# WORK TO BE COMPLETED
Convert the data below into a JSON list of strings, with one string for each line and blank lines left out.

# RAW DATA
○ ○ ○

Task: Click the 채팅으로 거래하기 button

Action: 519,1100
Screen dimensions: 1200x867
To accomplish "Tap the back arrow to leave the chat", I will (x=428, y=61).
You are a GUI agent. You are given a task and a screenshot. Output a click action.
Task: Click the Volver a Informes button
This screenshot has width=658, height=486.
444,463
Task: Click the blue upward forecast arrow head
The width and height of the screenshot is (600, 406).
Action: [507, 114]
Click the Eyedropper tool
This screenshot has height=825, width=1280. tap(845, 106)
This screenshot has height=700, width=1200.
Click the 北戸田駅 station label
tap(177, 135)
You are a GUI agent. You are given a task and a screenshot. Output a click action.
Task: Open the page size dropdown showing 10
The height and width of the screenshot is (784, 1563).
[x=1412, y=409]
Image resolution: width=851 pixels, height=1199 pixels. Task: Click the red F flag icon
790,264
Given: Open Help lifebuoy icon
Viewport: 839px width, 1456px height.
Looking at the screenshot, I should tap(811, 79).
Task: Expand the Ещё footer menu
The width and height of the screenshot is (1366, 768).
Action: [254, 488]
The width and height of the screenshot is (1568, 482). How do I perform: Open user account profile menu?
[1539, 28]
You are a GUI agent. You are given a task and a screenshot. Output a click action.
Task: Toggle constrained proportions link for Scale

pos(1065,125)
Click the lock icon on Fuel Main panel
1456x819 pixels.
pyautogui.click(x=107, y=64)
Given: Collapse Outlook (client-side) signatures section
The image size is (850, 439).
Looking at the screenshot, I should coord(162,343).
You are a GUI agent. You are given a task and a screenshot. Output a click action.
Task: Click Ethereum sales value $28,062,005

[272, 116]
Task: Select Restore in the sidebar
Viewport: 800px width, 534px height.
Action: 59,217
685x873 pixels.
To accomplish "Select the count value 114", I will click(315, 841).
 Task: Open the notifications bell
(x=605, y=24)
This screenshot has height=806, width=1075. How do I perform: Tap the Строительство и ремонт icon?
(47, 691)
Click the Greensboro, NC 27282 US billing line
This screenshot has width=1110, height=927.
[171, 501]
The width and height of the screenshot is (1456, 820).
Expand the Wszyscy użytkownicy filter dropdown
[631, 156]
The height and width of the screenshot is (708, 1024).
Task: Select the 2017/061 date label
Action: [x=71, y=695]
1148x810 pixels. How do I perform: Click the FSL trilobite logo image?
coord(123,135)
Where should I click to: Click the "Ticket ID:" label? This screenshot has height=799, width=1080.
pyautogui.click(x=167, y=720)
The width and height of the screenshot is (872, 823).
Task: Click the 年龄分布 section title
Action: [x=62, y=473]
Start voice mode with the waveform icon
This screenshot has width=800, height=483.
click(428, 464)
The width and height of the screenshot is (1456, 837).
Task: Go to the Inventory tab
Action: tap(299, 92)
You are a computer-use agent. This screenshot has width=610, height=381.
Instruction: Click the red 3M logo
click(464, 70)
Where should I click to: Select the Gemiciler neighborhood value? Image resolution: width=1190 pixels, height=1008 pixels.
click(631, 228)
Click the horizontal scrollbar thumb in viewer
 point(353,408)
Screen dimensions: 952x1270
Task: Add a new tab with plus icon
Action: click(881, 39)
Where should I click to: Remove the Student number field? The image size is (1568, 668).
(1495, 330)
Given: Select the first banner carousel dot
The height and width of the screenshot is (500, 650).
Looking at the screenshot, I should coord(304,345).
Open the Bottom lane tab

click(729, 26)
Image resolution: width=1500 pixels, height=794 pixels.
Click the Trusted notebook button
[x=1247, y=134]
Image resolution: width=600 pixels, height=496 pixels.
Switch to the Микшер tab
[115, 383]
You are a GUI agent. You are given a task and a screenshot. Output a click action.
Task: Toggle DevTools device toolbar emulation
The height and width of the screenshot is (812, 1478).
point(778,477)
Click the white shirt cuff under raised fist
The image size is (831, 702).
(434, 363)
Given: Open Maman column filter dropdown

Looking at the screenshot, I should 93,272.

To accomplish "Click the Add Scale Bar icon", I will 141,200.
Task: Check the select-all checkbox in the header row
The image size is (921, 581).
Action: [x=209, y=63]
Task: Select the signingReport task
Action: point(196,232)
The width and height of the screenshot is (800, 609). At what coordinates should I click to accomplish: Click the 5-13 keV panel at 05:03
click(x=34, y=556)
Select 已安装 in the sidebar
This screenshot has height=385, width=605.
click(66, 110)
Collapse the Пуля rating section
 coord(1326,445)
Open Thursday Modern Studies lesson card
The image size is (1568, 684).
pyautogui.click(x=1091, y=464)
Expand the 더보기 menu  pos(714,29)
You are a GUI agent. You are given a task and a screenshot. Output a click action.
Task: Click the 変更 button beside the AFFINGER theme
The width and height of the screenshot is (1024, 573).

○ ○ ○

# TASK RESPONSE
[
  "Task: Click the 채팅으로 거래하기 button",
  "Action: 519,1100",
  "Screen dimensions: 1200x867",
  "To accomplish \"Tap the back arrow to leave the chat\", I will (x=428, y=61).",
  "You are a GUI agent. You are given a task and a screenshot. Output a click action.",
  "Task: Click the Volver a Informes button",
  "This screenshot has width=658, height=486.",
  "444,463",
  "Task: Click the blue upward forecast arrow head",
  "The width and height of the screenshot is (600, 406).",
  "Action: [507, 114]",
  "Click the Eyedropper tool",
  "This screenshot has height=825, width=1280. tap(845, 106)",
  "This screenshot has height=700, width=1200.",
  "Click the 北戸田駅 station label",
  "tap(177, 135)",
  "You are a GUI agent. You are given a task and a screenshot. Output a click action.",
  "Task: Open the page size dropdown showing 10",
  "The height and width of the screenshot is (784, 1563).",
  "[x=1412, y=409]",
  "Image resolution: width=851 pixels, height=1199 pixels. Task: Click the red F flag icon",
  "790,264",
  "Given: Open Help lifebuoy icon",
  "Viewport: 839px width, 1456px height.",
  "Looking at the screenshot, I should tap(811, 79).",
  "Task: Expand the Ещё footer menu",
  "The width and height of the screenshot is (1366, 768).",
  "Action: [254, 488]",
  "The width and height of the screenshot is (1568, 482). How do I perform: Open user account profile menu?",
  "[1539, 28]",
  "You are a GUI agent. You are given a task and a screenshot. Output a click action.",
  "Task: Toggle constrained proportions link for Scale",
  "pos(1065,125)",
  "Click the lock icon on Fuel Main panel",
  "1456x819 pixels.",
  "pyautogui.click(x=107, y=64)",
  "Given: Collapse Outlook (client-side) signatures section",
  "The image size is (850, 439).",
  "Looking at the screenshot, I should coord(162,343).",
  "You are a GUI agent. You are given a task and a screenshot. Output a click action.",
  "Task: Click Ethereum sales value $28,062,005",
  "[272, 116]",
  "Task: Select Restore in the sidebar",
  "Viewport: 800px width, 534px height.",
  "Action: 59,217",
  "685x873 pixels.",
  "To accomplish \"Select the count value 114\", I will click(315, 841).",
  " Task: Open the notifications bell",
  "(x=605, y=24)",
  "This screenshot has height=806, width=1075. How do I perform: Tap the Строительство и ремонт icon?",
  "(47, 691)",
  "Click the Greensboro, NC 27282 US billing line",
  "This screenshot has width=1110, height=927.",
  "[171, 501]",
  "The width and height of the screenshot is (1456, 820).",
  "Expand the Wszyscy użytkownicy filter dropdown",
  "[631, 156]",
  "The height and width of the screenshot is (708, 1024).",
  "Task: Select the 2017/061 date label",
  "Action: [x=71, y=695]",
  "1148x810 pixels. How do I perform: Click the FSL trilobite logo image?",
  "coord(123,135)",
  "Where should I click to: Click the \"Ticket ID:\" label? This screenshot has height=799, width=1080.",
  "pyautogui.click(x=167, y=720)",
  "The width and height of the screenshot is (872, 823).",
  "Task: Click the 年龄分布 section title",
  "Action: [x=62, y=473]",
  "Start voice mode with the waveform icon",
  "This screenshot has width=800, height=483.",
  "click(428, 464)",
  "The width and height of the screenshot is (1456, 837).",
  "Task: Go to the Inventory tab",
  "Action: tap(299, 92)",
  "You are a computer-use agent. This screenshot has width=610, height=381.",
  "Instruction: Click the red 3M logo",
  "click(464, 70)",
  "Where should I click to: Select the Gemiciler neighborhood value? Image resolution: width=1190 pixels, height=1008 pixels.",
  "click(631, 228)",
  "Click the horizontal scrollbar thumb in viewer",
  " point(353,408)",
  "Screen dimensions: 952x1270",
  "Task: Add a new tab with plus icon",
  "Action: click(881, 39)",
  "Where should I click to: Remove the Student number field? The image size is (1568, 668).",
  "(1495, 330)",
  "Given: Select the first banner carousel dot",
  "The height and width of the screenshot is (500, 650).",
  "Looking at the screenshot, I should coord(304,345).",
  "Open the Bottom lane tab",
  "click(729, 26)",
  "Image resolution: width=1500 pixels, height=794 pixels.",
  "Click the Trusted notebook button",
  "[x=1247, y=134]",
  "Image resolution: width=600 pixels, height=496 pixels.",
  "Switch to the Микшер tab",
  "[115, 383]",
  "You are a GUI agent. You are given a task and a screenshot. Output a click action.",
  "Task: Toggle DevTools device toolbar emulation",
  "The height and width of the screenshot is (812, 1478).",
  "point(778,477)",
  "Click the white shirt cuff under raised fist",
  "The image size is (831, 702).",
  "(434, 363)",
  "Given: Open Maman column filter dropdown",
  "Looking at the screenshot, I should 93,272.",
  "To accomplish \"Click the Add Scale Bar icon\", I will 141,200.",
  "Task: Check the select-all checkbox in the header row",
  "The image size is (921, 581).",
  "Action: [x=209, y=63]",
  "Task: Select the signingReport task",
  "Action: point(196,232)",
  "The width and height of the screenshot is (800, 609). At what coordinates should I click to accomplish: Click the 5-13 keV panel at 05:03",
  "click(x=34, y=556)",
  "Select 已安装 in the sidebar",
  "This screenshot has height=385, width=605.",
  "click(66, 110)",
  "Collapse the Пуля rating section",
  " coord(1326,445)",
  "Open Thursday Modern Studies lesson card",
  "The image size is (1568, 684).",
  "pyautogui.click(x=1091, y=464)",
  "Expand the 더보기 menu  pos(714,29)",
  "You are a GUI agent. You are given a task and a screenshot. Output a click action.",
  "Task: Click the 変更 button beside the AFFINGER theme",
  "The width and height of the screenshot is (1024, 573)."
]